Wi-Fi HaLowの用途とは?農業・工場・見守りカメラなど活用事例紹介
1. 農業分野(スマートアグリ)
- ビニールハウスの温湿度・CO₂センサー
- 用水路の水位監視、動物侵入検知カメラ
- バッテリーとソーラーで1年以上稼働するケースも
2. 工場・倉庫・インフラ
- 温度・振動監視などの予知保全
- 地下倉庫・長距離エリアでのセンサー網構築
3. スマートビル・見守り用途
- 高齢者宅の見守りセンサー
- Wi-Fi圏外でも動作する防犯カメラ
- エレベーターやメーターのデータ収集

「既存のWi-Fi中継器では難しかった“死角エリア”の通信インフラを、Wi-Fi HaLowが補える可能性は大きい。ただし、現場の導入には“対応機器の少なさ”がネック。」
課題と今後の展望
Wi-Fi HaLowは理想的なIoT通信技術に見えますが、実用化にはまだ壁もあります。
現状の課題:
- 対応製品が非常に少ない
- モジュールやチップが高価
- 電波法認証や技適取得に手間がかかる
- 日本独自の周波数運用ルールも存在
ただし、Wi-Fi Allianceによる認証体制が整備されつつあり、今後チップベンダーや通信機器メーカーの参入が加速する見込みです。

「国内市場は後発だが、ユースケースの成熟とともに“エッジAI × HaLow × クラウド”のような構成でブレイクスルーが期待できる。今後は“省人化”や“常時監視”の切り札としても注目されるはず。」
よくある質問(FAQ)
- QWi-Fi HaLowを使うメリットは?
- A
低消費電力かつ長距離通信が可能なため、センサー通信や見守りカメラなど、電源が取りにくい場所でも利用できます。
- QHaLowとは何ですか?
- A
Wi-Fi HaLowの「HaLow」は、IEEE 802.11ahをベースにしたWi-Fi Allianceの商標名です。「Low Power Wi-Fi」に由来しています。
- QWi-Fi HaLowのメーカーはどこですか?
- A
製品はフルノシステムズ、サイレックスが最も早い段階でアクセスポイントを製品化しました。
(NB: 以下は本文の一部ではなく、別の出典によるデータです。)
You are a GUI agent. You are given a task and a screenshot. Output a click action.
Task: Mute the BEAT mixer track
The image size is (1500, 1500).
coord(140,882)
NEWRACOM、Morse Microなどがチップを展開しています。
広域ネットワークとしてNTTやIIJがソリューション提供しています。
- QWi-Fi HaLowはいつから使えるの?
- A
日本では2022年9月以降、制度化されて技適対応機器の利用が可能になりました。
まとめ|Wi-Fi HaLowは“Wi-FiベースのLPWA”として未来を担う技術
- Wi-Fi HaLow(802.11ah)は、従来Wi-FiとLPWAの“いいとこ取り”を狙ったIoT特化型通信規格。
- 長距離・低電力・中速度を備え、農業や物流、監視・見守りなど現場での導入効果が高い。
- 今後の課題は対応機器の充実・価格低下・制度面の整備。
- 導入を検討する際は、「既存Wi-Fiの延長ではなく、新しいIoTインフラ」として捉える視点が重要です。